Afterward, I checked on him a couple of times each year. When I called on May 20, 1980, the nursing home reported he had died two months earlier after breaking a hip in a fall. He had lived to the ripe old age of 86. A representative told me his sister had visited him several times during the last four years, as well as a parole officer. The representative recalled that Winchester “did not like to be bathed. He hated it. He was a loner.”

Throughout my career I covered a number of “big” stories with national implications that would make the saga of Gene Winchester seem pretty small. But I often thought about that old man as a reminder for my profession. Although my reporting freed him from prison, I believe he might have done more for me than I did for him. The story did not win any journalism prizes. It wasn’t like I had freed an innocent man. And Winchester really wasn’t that sympathetic of a character as a murderer. But at least he had some peace for the last few years of his life. And his sister got closure.

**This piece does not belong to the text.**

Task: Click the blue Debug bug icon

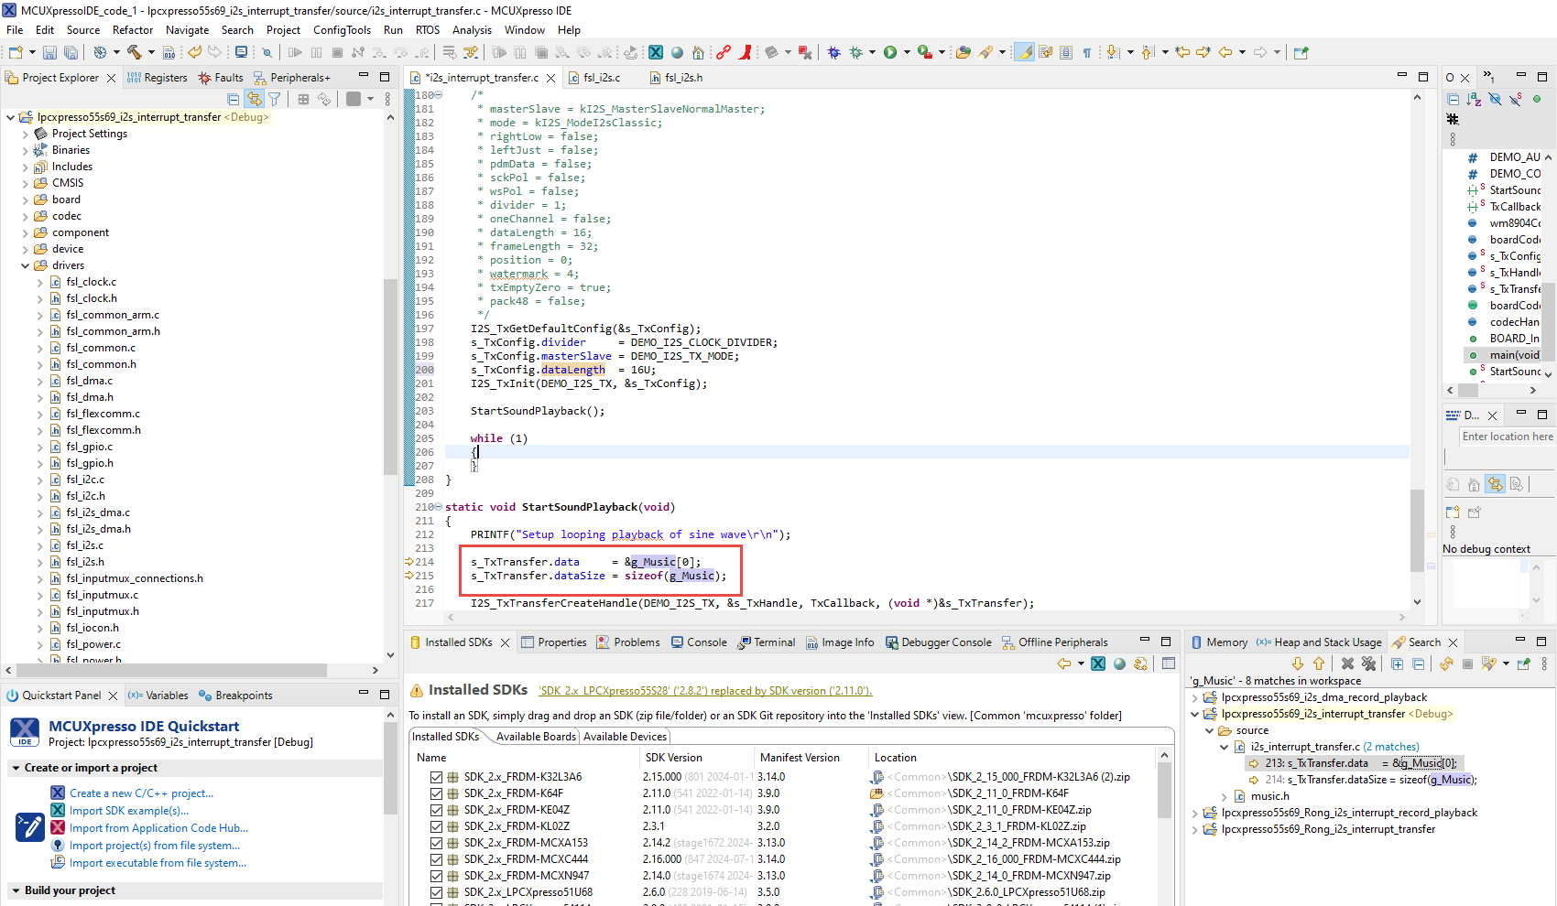Action: [833, 53]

For me, however, he always loomed as a reminder how powerful a free press can be. Any time I had a moment of doubt about my work in the years since then, I could always recall the time I stumbled across Gene Winchester one slow news day in 1976 with the perseverance to ask “Why?” when the dates in his official record failed to reconcile with reality. Reporting 101 requires us to answer five questions in every story: Who? What? When? Where? Why? And How? Of those five, Why? and How? are always the most difficult. But no story is ever complete without them.